Last updated at Posted at 2017-11-28

境界付けられたコンテキストとは

公式DDD Referenceの定義は以下の通りです。(和訳はだいぶ意訳しています)

bounded context
A description of a boundary (typically a subsystem, or the work of a particular team) within which a particular model is defined and applicable.
境界付けられたコンテキスト
特定のモデルを定義・適用する境界を明示的に示したもの。
代表的な境界の例は、サブシステムやチームなど。

まぁなかなかよくわからないですよね。DDD用語の中でもかなり難解なワードです。
境界付けられたコンテキストは、2つの観点から解説が必要でしょう。

・概念としての境界付けられたコンテキスト
・境界付けられたコンテキストをどう実装に落としこむか

今回の記事では、概念の方の説明をしたいと思います。

概念としての境界付けられたコンテキスト

モデルの共有

ドメイン駆動設計の定義についてEric Evansはなんと言っているのか

こちらの記事で書いた通り、DDDではすべての人(ソフトウェア開発者、ドメインエキスパート)が同じ意味で言葉を使うことを目指します。
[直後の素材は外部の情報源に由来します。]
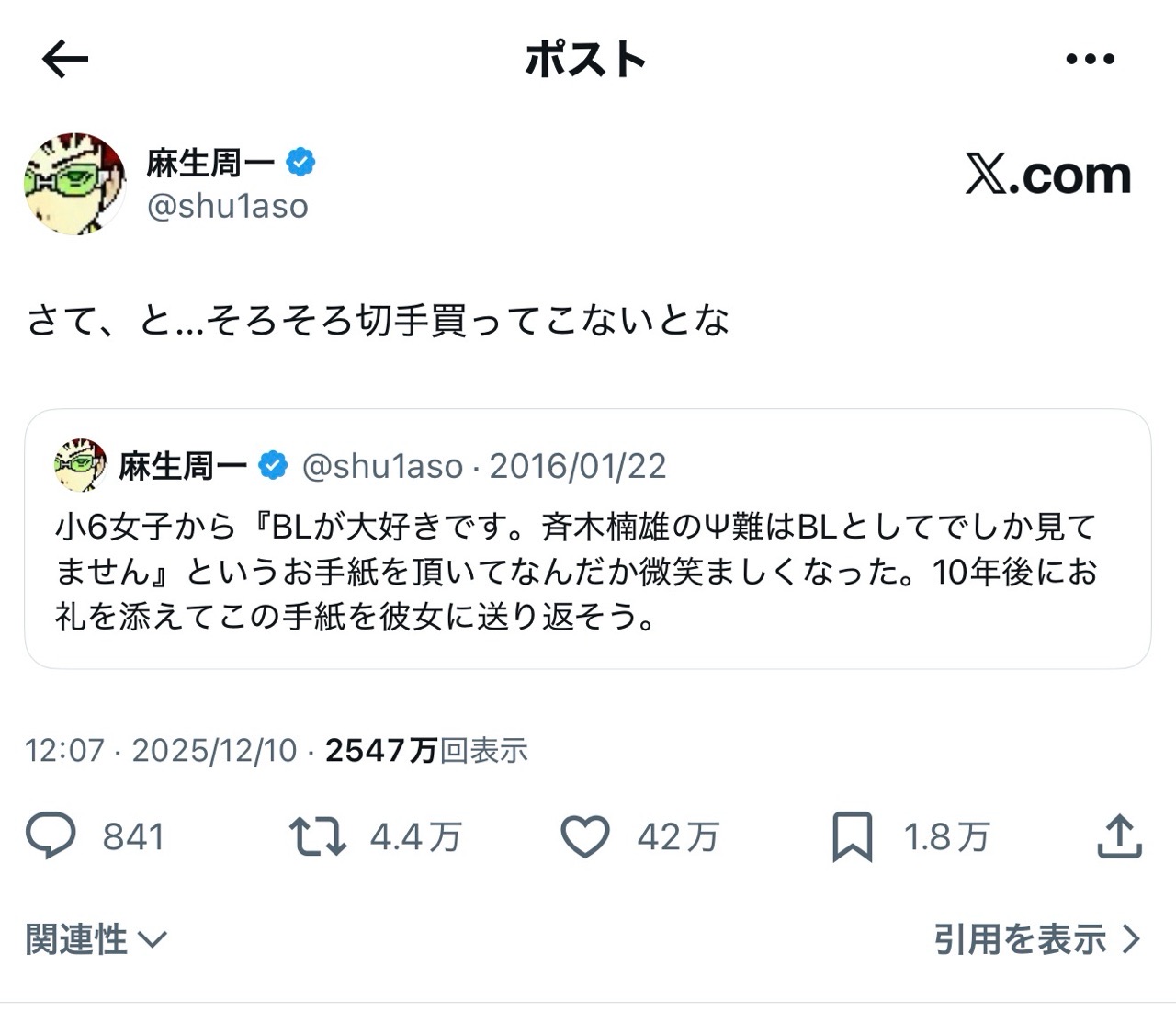Tap the reply speech bubble icon
Viewport: 1176px width, 1011px height.
coord(51,836)
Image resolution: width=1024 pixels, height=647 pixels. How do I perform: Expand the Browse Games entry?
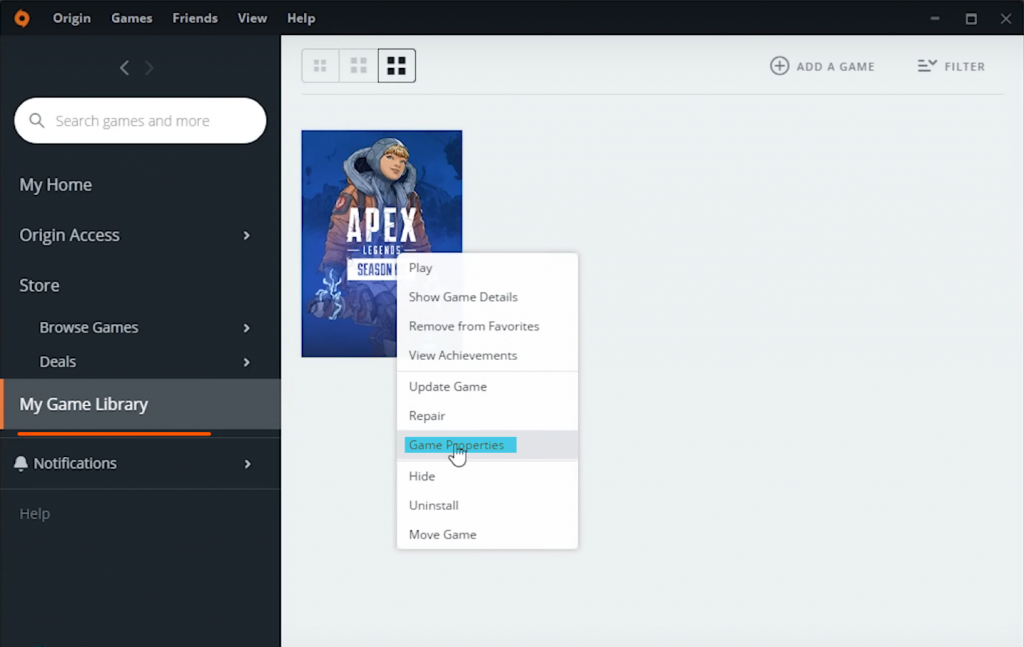pyautogui.click(x=245, y=327)
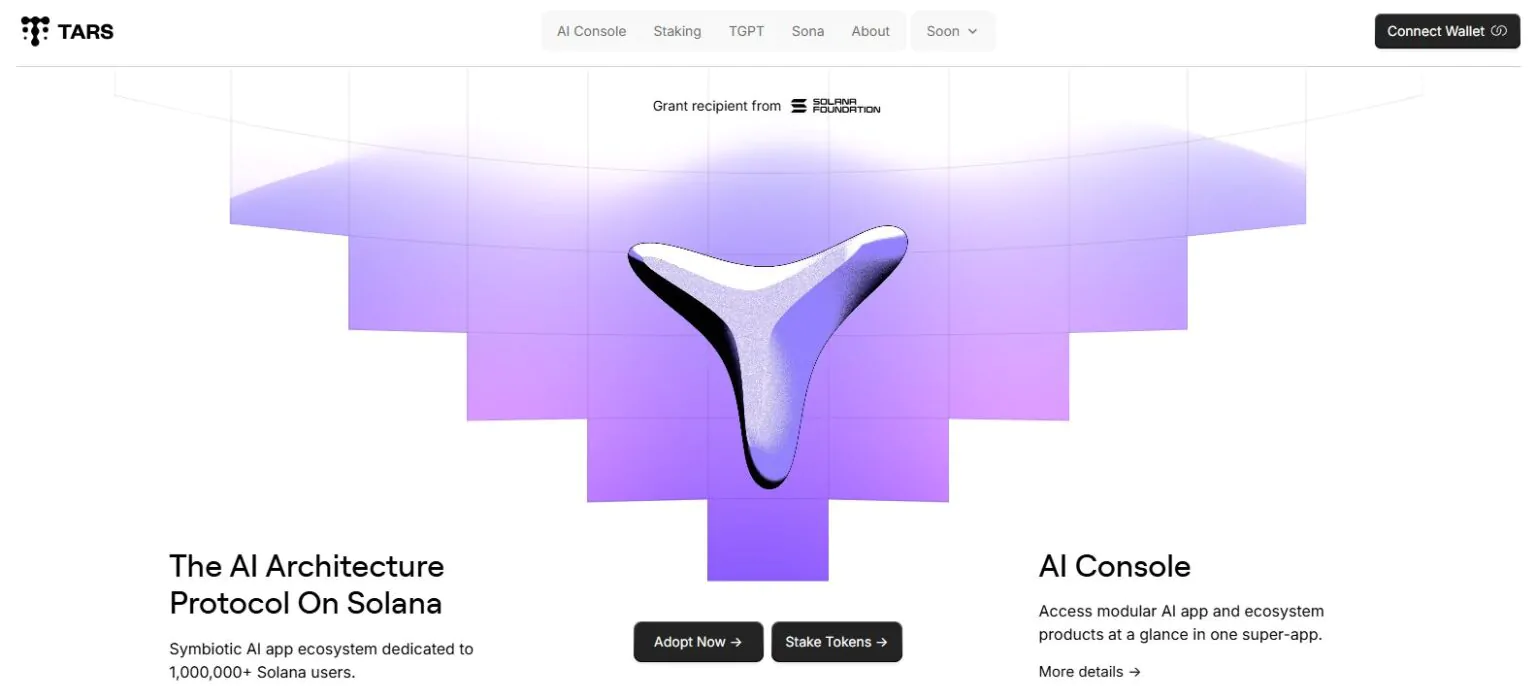
Task: Go to the Staking page
Action: [x=677, y=31]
例えば、ECサイトで商品を販売するシステムを考えてみましょう。ここでは、エンジニアと販売管理する人たちの中で、「商品」に関しては同じモデルを共有します。

image.png

エンジニアと販売部のコミュニケーションがうまくいき、「商品」について同じモデル、言葉を共有することができました。

では、販売から配送までをシステム管理したくなったとします。

image.png

おっと、配送部の人は「商品」と言った時に全く別のものをイメージすることがわかりました!

DDDではすべての人が同じ意味で言葉を使うことを目指すのではなかったのでしょうか?

それでは強引に、「商品」の概念を統一しましょう。

image.png

『「商品」は売値、在庫数、配送先、配送状況を持ちます』・・・?

なにやらややこしくなってきました。さらに、DDDではこれをコードに落とし込むことを目指すので、「商品」の振る舞いを「商品」クラスに詰め込んでいくことに・・・上手くいくイメージが湧きますか?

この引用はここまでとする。